El pasado 8 de diciembre les dije a mis hijos una gran verdad: “Lo más grande que me ha podido pasar en la vida es haber sido la madre de estos dos jóvenes adultos”. Veo con satisfacción las personas en que se han convertido.
Ser madre para mí ha sido una bendición que yo elegí; traer a esos dos seres humanos al mundo, y la chispa divina tuvo que ver con eso. Si Dios no da su permiso, no lo habría conseguido. Tener hijos es una decisión que no nos hace ni mejores ni peores personas.
Conozco a muchas mujeres que no han podido ser madres o que ha elegido no serlo y sienten una presión social que las empuja a la maternidad.

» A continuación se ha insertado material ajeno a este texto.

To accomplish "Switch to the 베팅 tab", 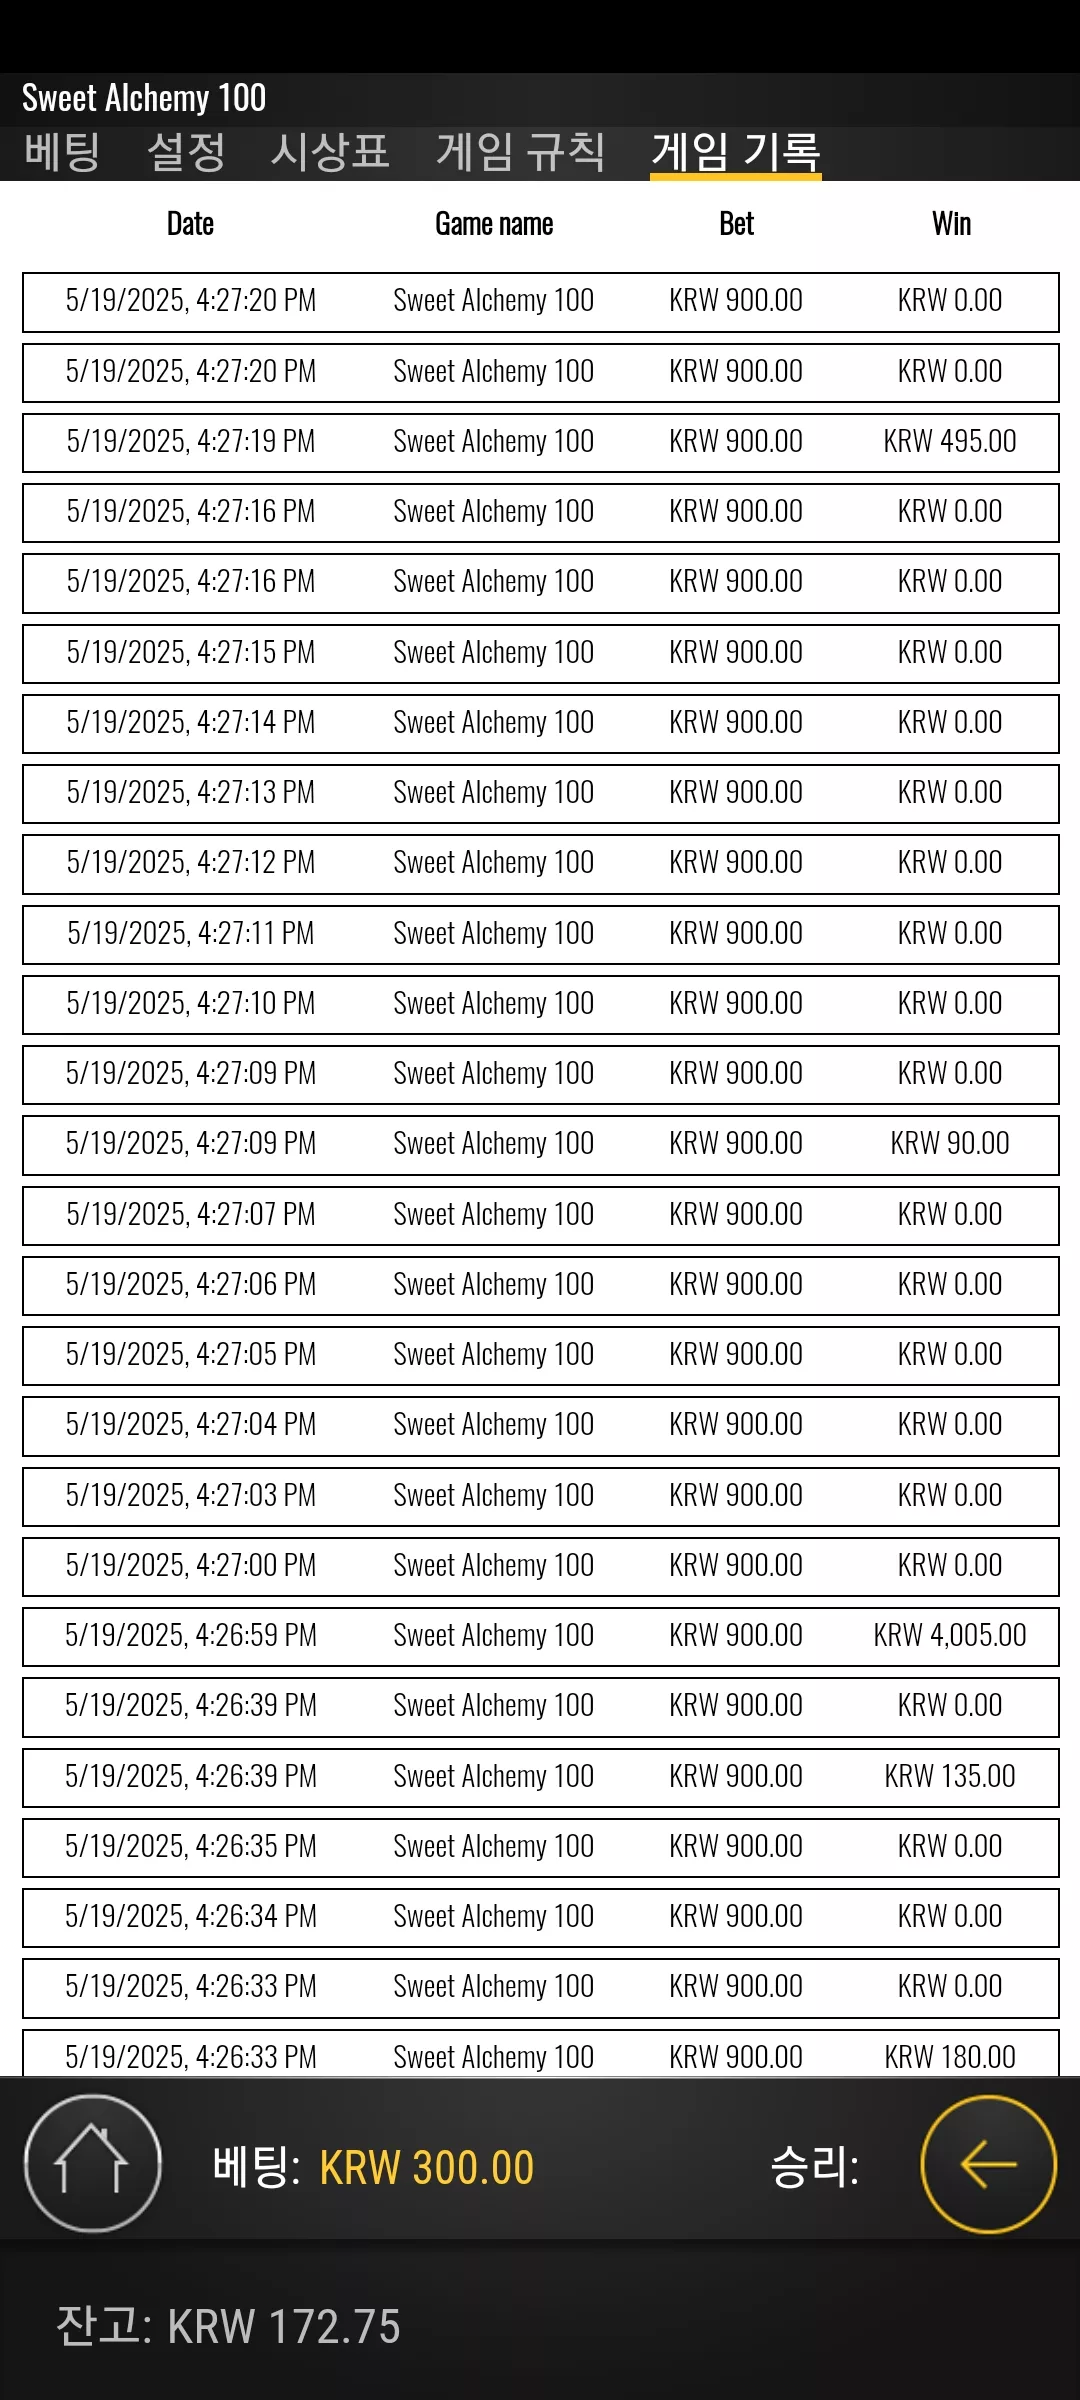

Otras, por trascendencia, quieren dejar un legado a la humanidad, dejar algo que las sobreviva, y ven en un hijo su creación o misión.

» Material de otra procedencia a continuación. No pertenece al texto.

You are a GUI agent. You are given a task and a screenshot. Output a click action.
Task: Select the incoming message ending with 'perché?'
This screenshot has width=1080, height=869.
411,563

Conozco a jóvenes que, en un genuino temor a la responsabilidad, no se sienten capaces de convertirse en madres, aunque son excelentes personas, llenas de valores. La maternidad no necesariamente las hace mejores como individuos. Y también conozco a quienes ven la maternidad como un cheque del que esperan su retorno.
Recuerdo con gracia el dicho: “A quien Dios no le da hijos, el diablo le da sobrinos”. Quién no conoce a una tía que haya amado como madre, que nos consintió como una verdadera abuela o abuelo. El amor que nos brindó fue maternal, ese amor que está alejado de la parte física. Aunque ella no pario, sí amó como una madre.
La clave está en el amor y en la decisión consciente que tomen las madres.